Tuesday, May 12, 2009

Creating a little Buzzzzzzzzzzzzzzzzz

Terry Griggs pens the Tuesday Globe & Mail essay, offering up her thoughts on Musca Domestica. Read the whole thing here. A taste below...

Anyone familiar with my earlier work might be thinking, A mystery? Genre fiction? This isn't her usual thing. Can we trust her? Does she play by the rules?

You can trust me ... implicitly (pick a card, any card). I not only play by the rules, but I play with them as well, and I play in the wild area out behind the school of orthodoxy. Besides, the distinctions matter less than the execution, and literary categories have been getting softer of late. Transgression is in the air and on the page. Who was it that said there is really only one main plot in all fiction, which is: Nothing is as it seems? Somebody, I forget. But if that isn't a dead fly position, I don't know what is.

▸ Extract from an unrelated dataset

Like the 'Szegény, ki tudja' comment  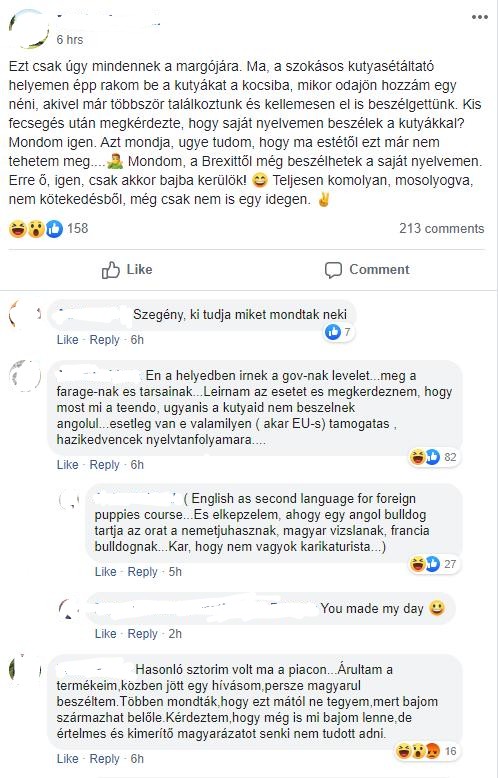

Musca domestica. In the soup, in the ointment, on the wall, devil's embodiment, associate of death and decay, bearer of much weighty negative symbolism — no wonder the little guy is pretending to be dead. Who wants to work with the regimental efficiency of an ant anyway, or the tireless industry of a bee? Hey, shake a leg if the mood strikes, snack on a glob of jam, check out that dead body wedged behind the sofa. Flies are often the first detectives at the scene of a crime, after all, and perhaps would be less eager if they knew how forensically useful they are in determining the time of its occurrence.

It's fitting, then, that this compound-eyed sleuth is the first bug one encounters in Thought You Were Dead, a book in which the motives are mostly ulterior, spider-to-the-fly situations abound, and the main character, Chellis Beith, has a severe aversion to housework.